- **WORK TO DO**
Can you write out everything from the line containing "Book a FREE Initial Meeting (1185, 561)" down to the last of these lines, requests included, scaling each coordinate in the answers by 1.35 and rounding to whole numbers with halves going up? Leave the numbers inside the requests unchanged.

- **GIVEN DATA**
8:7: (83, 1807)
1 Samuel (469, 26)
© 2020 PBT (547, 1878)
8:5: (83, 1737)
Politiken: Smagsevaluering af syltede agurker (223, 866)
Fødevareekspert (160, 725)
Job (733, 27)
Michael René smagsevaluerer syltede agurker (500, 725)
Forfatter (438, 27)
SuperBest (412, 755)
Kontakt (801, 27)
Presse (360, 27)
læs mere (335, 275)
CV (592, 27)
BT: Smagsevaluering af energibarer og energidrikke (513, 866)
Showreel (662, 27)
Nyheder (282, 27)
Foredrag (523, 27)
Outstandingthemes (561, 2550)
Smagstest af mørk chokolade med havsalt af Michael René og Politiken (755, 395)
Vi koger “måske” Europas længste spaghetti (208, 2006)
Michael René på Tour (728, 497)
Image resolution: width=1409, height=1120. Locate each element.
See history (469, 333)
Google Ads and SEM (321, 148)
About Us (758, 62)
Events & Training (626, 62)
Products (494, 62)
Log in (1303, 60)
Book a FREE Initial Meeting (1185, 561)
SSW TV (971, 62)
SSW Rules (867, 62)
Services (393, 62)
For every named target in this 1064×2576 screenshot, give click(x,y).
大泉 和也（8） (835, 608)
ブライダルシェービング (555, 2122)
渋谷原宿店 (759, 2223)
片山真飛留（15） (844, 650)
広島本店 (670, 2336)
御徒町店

- **ANSWER FOR THE TASK**
Book a FREE Initial Meeting (1600, 757)
SSW TV (1311, 84)
SSW Rules (1170, 84)
Services (531, 84)
For every named target in this 1064×2576 screenshot, give click(x,y).
大泉 和也（8） (1127, 821)
ブライダルシェービング (749, 2865)
渋谷原宿店 (1025, 3001)
片山真飛留（15） (1139, 878)
広島本店 (905, 3154)
御徒町店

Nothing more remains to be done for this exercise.